Introduction to MongoDb with .NET part 34: indexing subdocuments

Introduction

In the previous post we looked at how to index arrays in MongoDb using the client shell. We saw that there wasn’t anything special in the JSON syntax, it is the same as when adding an index to a scalar field. There’s a limitation to indexing array fields though. We cannot index two or more array fields, only one at a time.

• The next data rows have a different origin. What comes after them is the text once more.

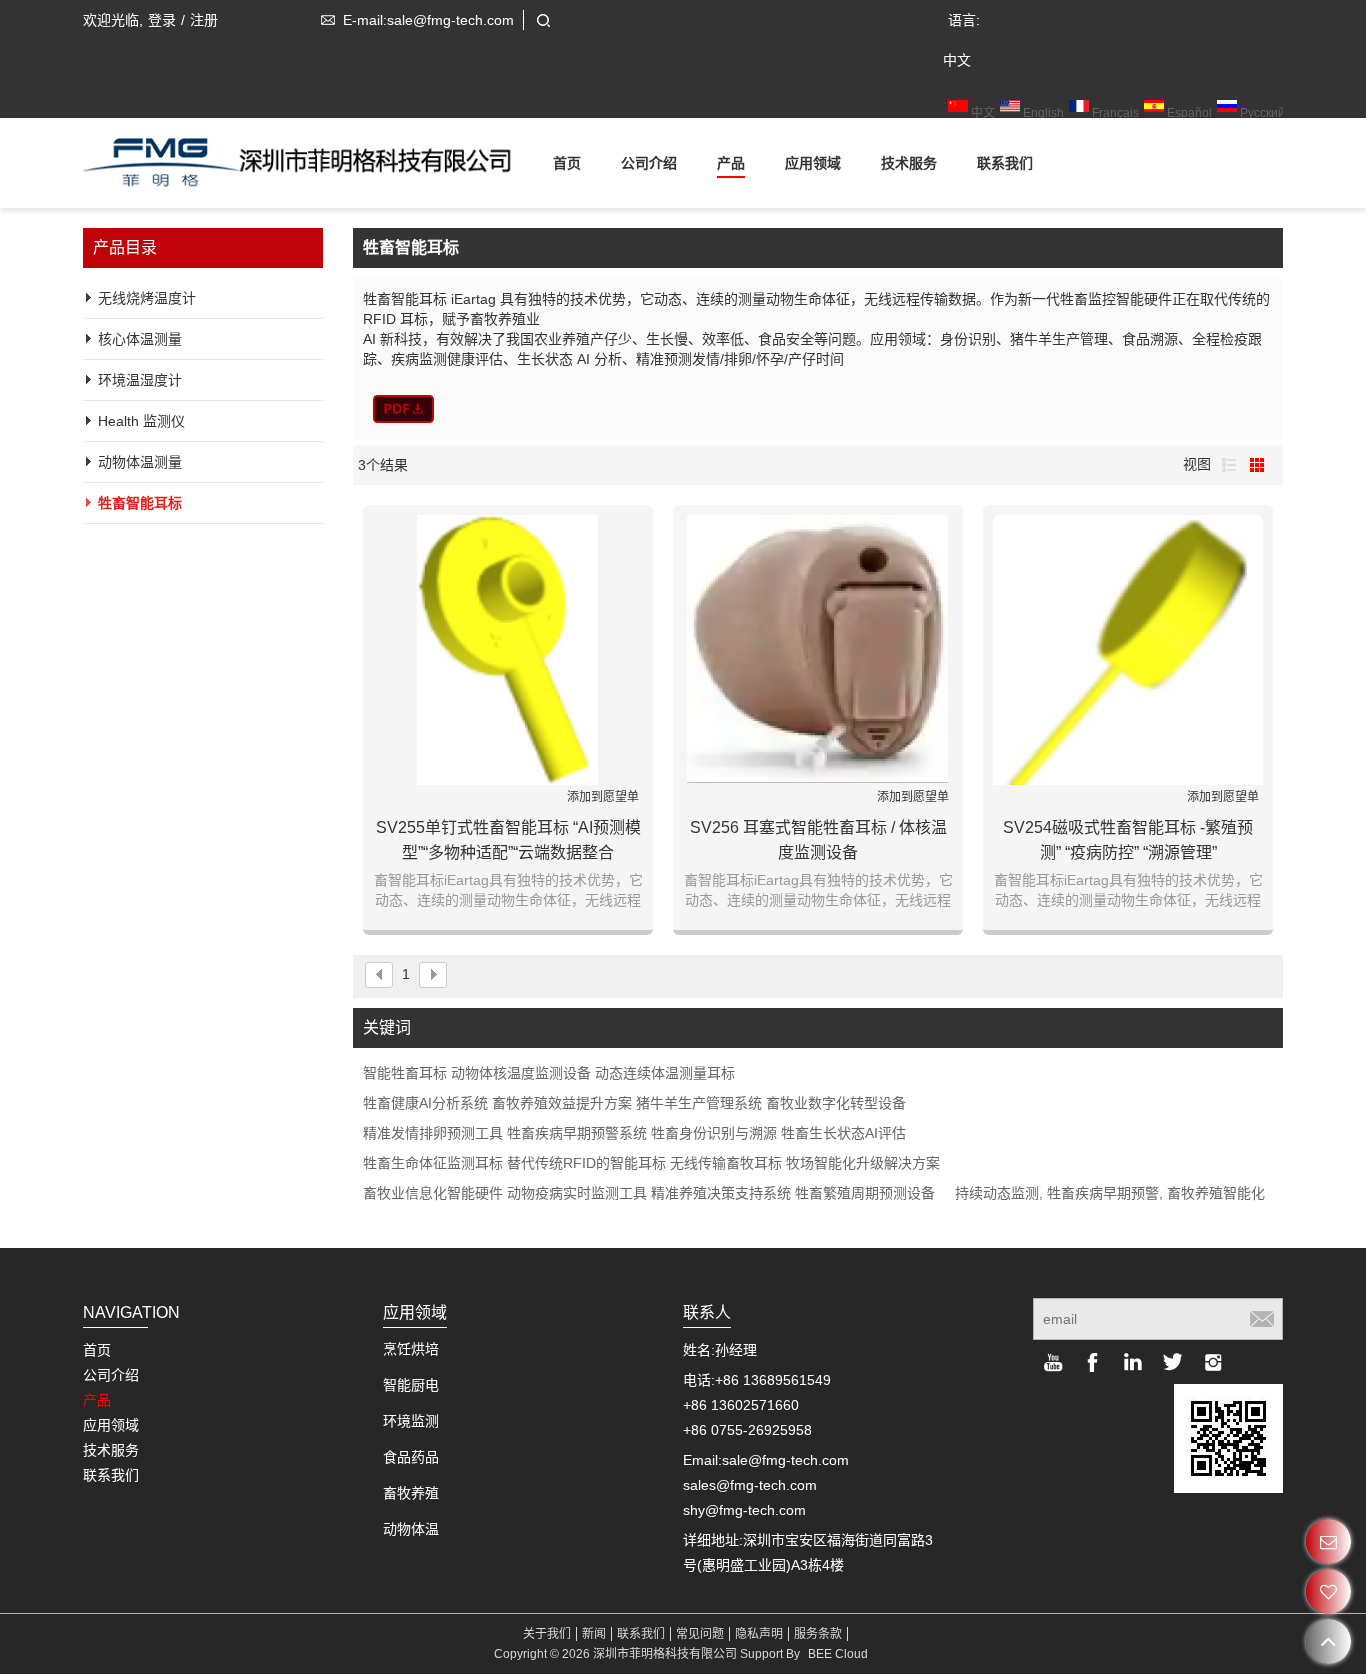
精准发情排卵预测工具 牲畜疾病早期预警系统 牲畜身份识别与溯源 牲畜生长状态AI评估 (634, 1133)
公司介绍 (649, 163)
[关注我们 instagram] (1213, 1362)
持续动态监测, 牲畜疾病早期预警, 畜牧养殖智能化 (1110, 1193)
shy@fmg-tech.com (744, 1510)
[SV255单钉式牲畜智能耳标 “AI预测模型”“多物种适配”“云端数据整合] (508, 650)
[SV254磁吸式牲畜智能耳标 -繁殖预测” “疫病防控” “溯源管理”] (1128, 650)
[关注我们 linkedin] (1133, 1362)
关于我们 (547, 1634)
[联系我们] (1328, 1541)
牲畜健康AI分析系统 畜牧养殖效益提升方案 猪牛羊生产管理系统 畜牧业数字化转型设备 (634, 1103)
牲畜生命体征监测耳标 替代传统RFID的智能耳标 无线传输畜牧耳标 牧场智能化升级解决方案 (651, 1163)
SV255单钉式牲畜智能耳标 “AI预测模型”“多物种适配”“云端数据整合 (508, 840)
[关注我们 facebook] (1093, 1362)
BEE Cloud (838, 1654)
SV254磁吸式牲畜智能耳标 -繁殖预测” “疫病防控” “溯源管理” (1128, 840)
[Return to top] (1328, 1641)
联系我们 (1005, 163)
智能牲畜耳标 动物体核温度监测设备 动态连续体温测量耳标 (549, 1073)
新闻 (594, 1634)
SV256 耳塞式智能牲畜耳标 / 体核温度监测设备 (818, 840)
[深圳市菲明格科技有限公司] (308, 158)
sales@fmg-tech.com (750, 1485)
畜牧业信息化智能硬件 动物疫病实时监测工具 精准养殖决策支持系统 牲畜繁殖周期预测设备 (649, 1193)
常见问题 (700, 1634)
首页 (567, 163)
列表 (1229, 465)
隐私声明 (759, 1634)
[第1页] (379, 975)
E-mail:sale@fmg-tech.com (428, 20)
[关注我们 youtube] (1053, 1362)
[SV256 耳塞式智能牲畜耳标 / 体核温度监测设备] (818, 650)
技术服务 (909, 163)
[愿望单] (1328, 1591)
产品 (731, 163)
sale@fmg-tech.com (785, 1460)
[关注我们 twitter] (1173, 1362)
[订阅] (1262, 1319)
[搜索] (543, 20)
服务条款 (818, 1634)
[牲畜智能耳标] (403, 409)
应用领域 (813, 163)
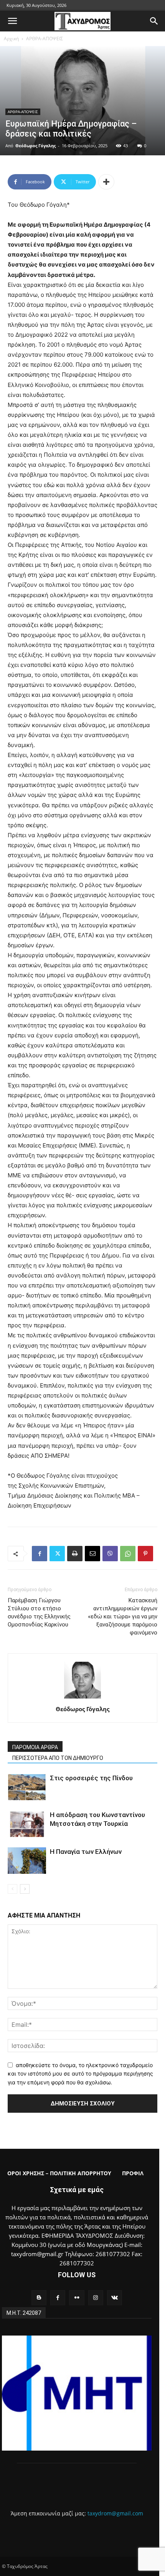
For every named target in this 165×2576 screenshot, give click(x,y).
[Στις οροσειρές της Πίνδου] (27, 1787)
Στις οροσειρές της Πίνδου (91, 1778)
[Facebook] (39, 1553)
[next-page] (25, 1889)
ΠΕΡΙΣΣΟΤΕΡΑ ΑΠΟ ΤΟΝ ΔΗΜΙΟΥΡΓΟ (57, 1758)
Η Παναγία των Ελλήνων (86, 1851)
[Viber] (110, 1553)
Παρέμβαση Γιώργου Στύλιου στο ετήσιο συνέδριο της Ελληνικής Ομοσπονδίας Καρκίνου (39, 1612)
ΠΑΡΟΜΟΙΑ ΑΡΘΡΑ (35, 1747)
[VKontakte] (114, 2297)
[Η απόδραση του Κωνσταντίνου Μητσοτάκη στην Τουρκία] (27, 1824)
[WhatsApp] (127, 1553)
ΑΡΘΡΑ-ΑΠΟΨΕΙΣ (44, 38)
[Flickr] (76, 2297)
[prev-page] (12, 1889)
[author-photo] (82, 1698)
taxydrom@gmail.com (115, 2513)
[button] (12, 21)
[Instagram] (95, 2297)
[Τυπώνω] (74, 1553)
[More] (106, 181)
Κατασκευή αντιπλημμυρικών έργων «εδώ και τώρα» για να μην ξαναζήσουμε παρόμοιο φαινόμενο (122, 1616)
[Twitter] (57, 1553)
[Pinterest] (145, 1553)
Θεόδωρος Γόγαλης (35, 145)
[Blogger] (38, 2297)
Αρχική (11, 38)
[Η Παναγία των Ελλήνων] (27, 1860)
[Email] (92, 1553)
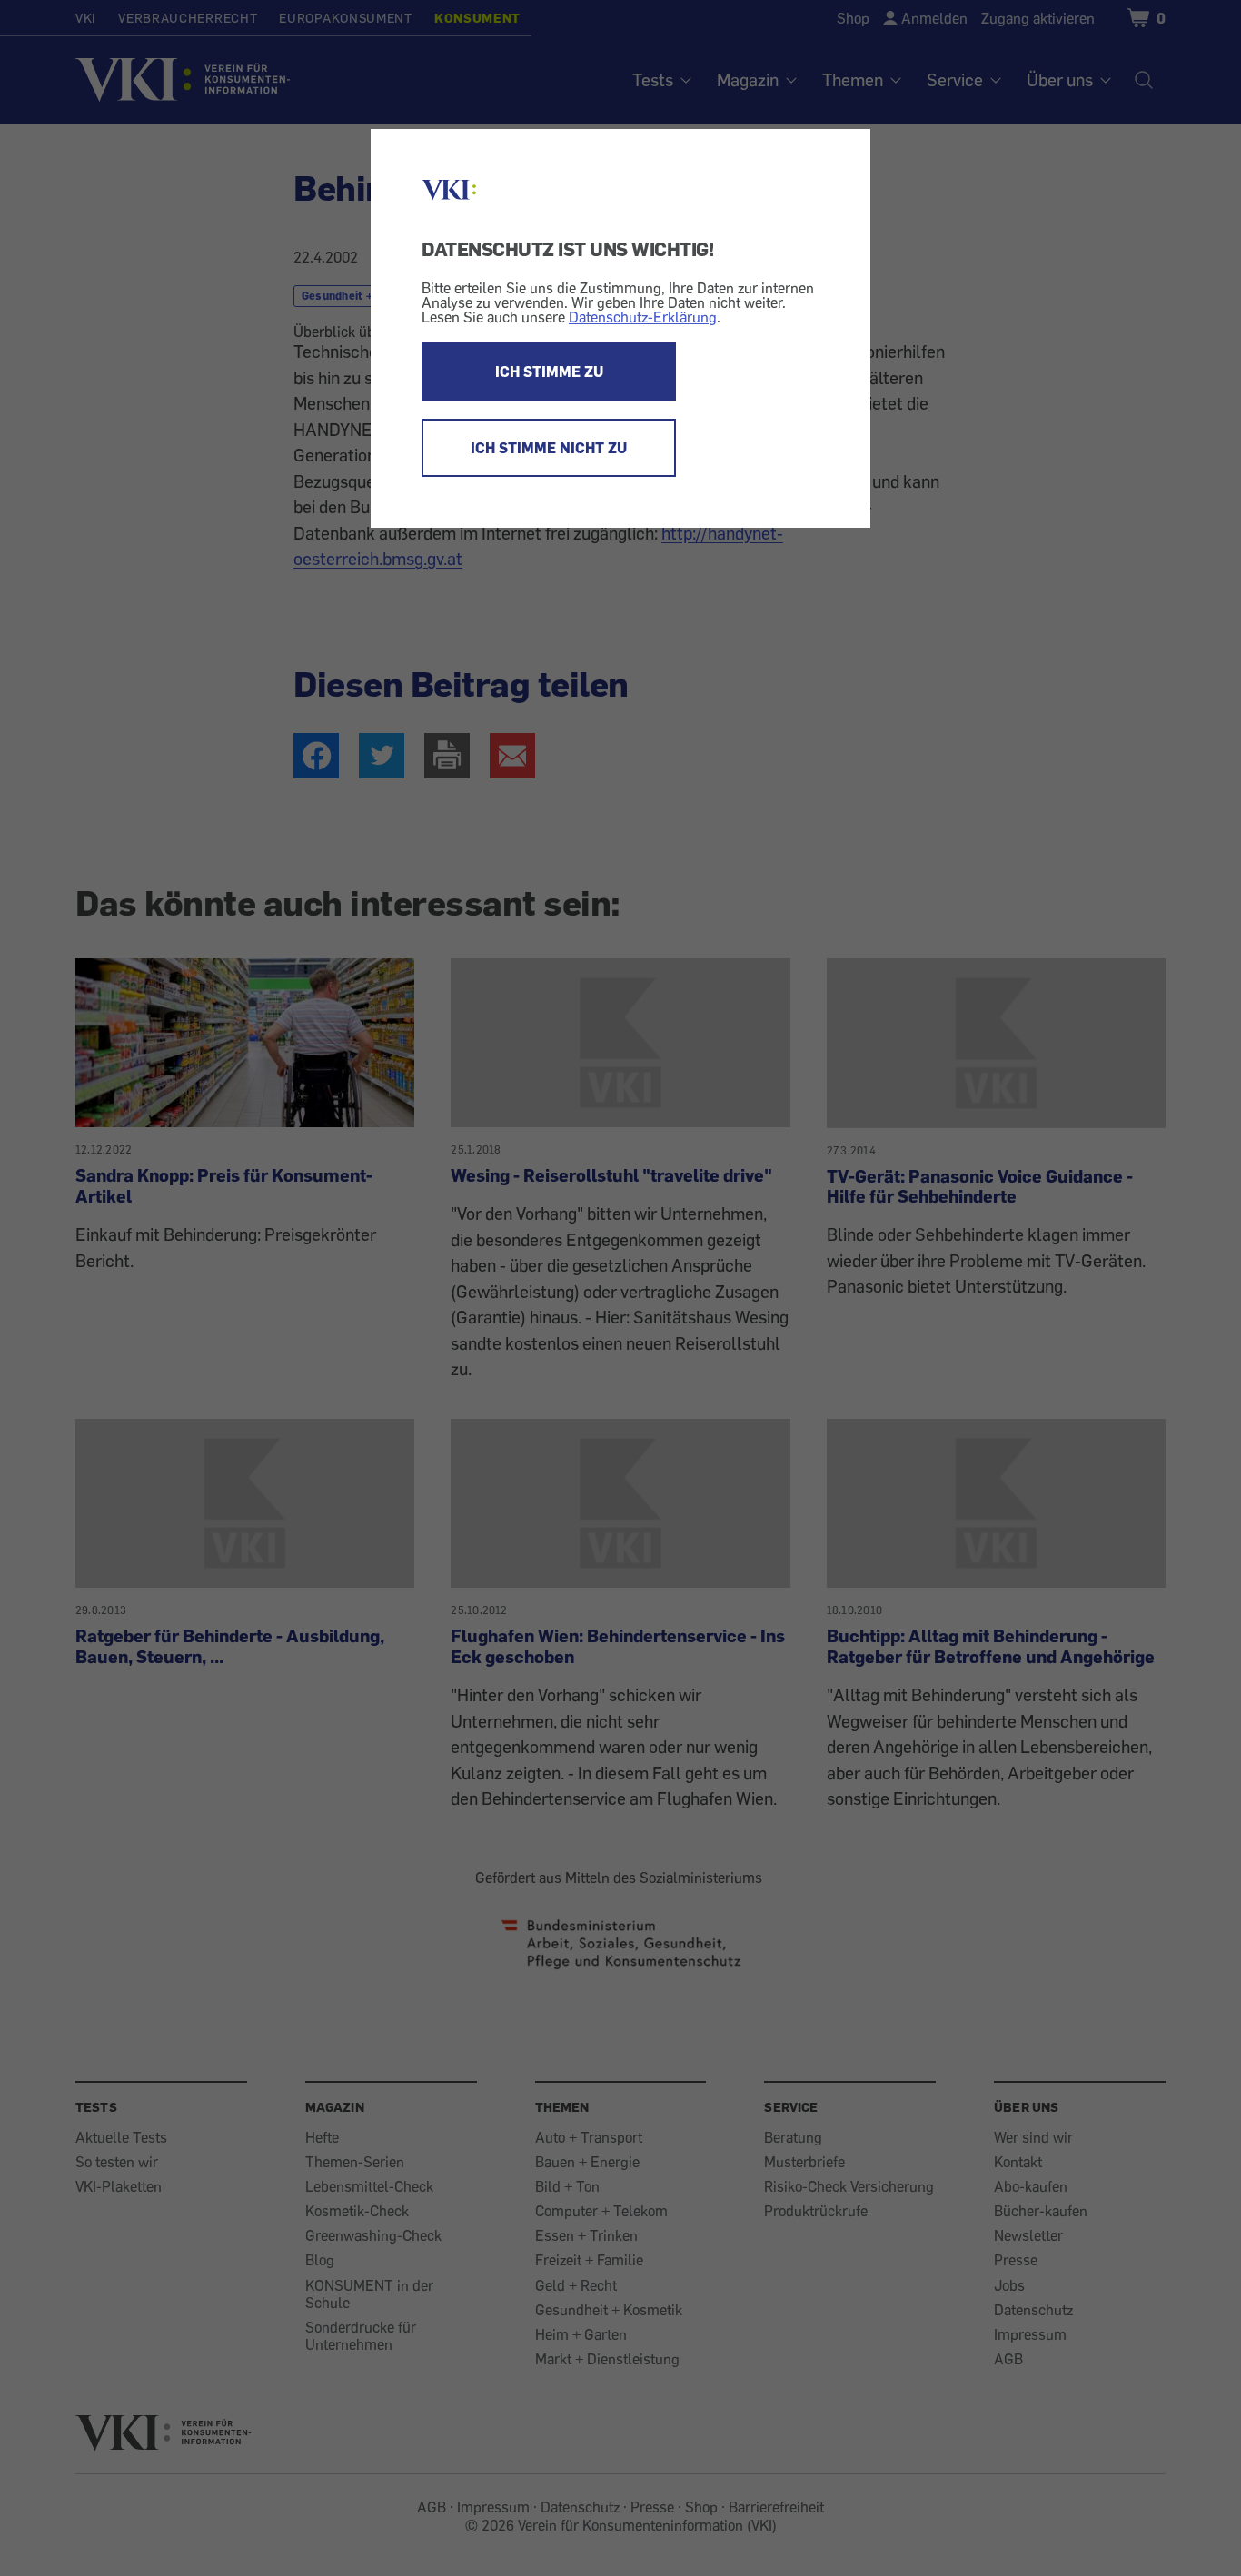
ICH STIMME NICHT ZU (549, 448)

It’s fine to index as many scalar fields as you want plus one array field, but not more than that.

In this post we’ll see how to index fields within subdocuments.

Deep indexing

Recall that we have a restaurant collection with the following structure:

{
        "_id" : ObjectId("56edc2ff03a1cd840734dba8"),
        "address" : {
                "building" : "2780",
                "coord" : [
                        -73.98241999999999,
                        40.579505
                ],
                "street" : "Stillwell Avenue",
                "zipcode" : "11224"
        },
        "borough" : "Brooklyn",
        "cuisine" : "American ",
        "grades" : [
                {
                        "date" : ISODate("2014-06-10T00:00:00Z"),
                        "grade" : "A",
                        "score" : 5
                },
                {
                        "date" : ISODate("2013-06-05T00:00:00Z"),
                        "grade" : "A",
                        "score" : 7
                },
                {
                        "date" : ISODate("2012-04-13T00:00:00Z"),
                        "grade" : "A",
                        "score" : 12
                },
                {
                        "date" : ISODate("2011-10-12T00:00:00Z"),
                        "grade" : "A",
                        "score" : 12
                }
        ],
        "name" : "Riviera Caterer",
        "restaurant_id" : "40356018"
}

Let’s say that we want to find every restaurant which has at least one C grade. We can do that using the dot notation we saw before when we queried subdocuments:

db.restaurants.find({"grades.grade" : "C"})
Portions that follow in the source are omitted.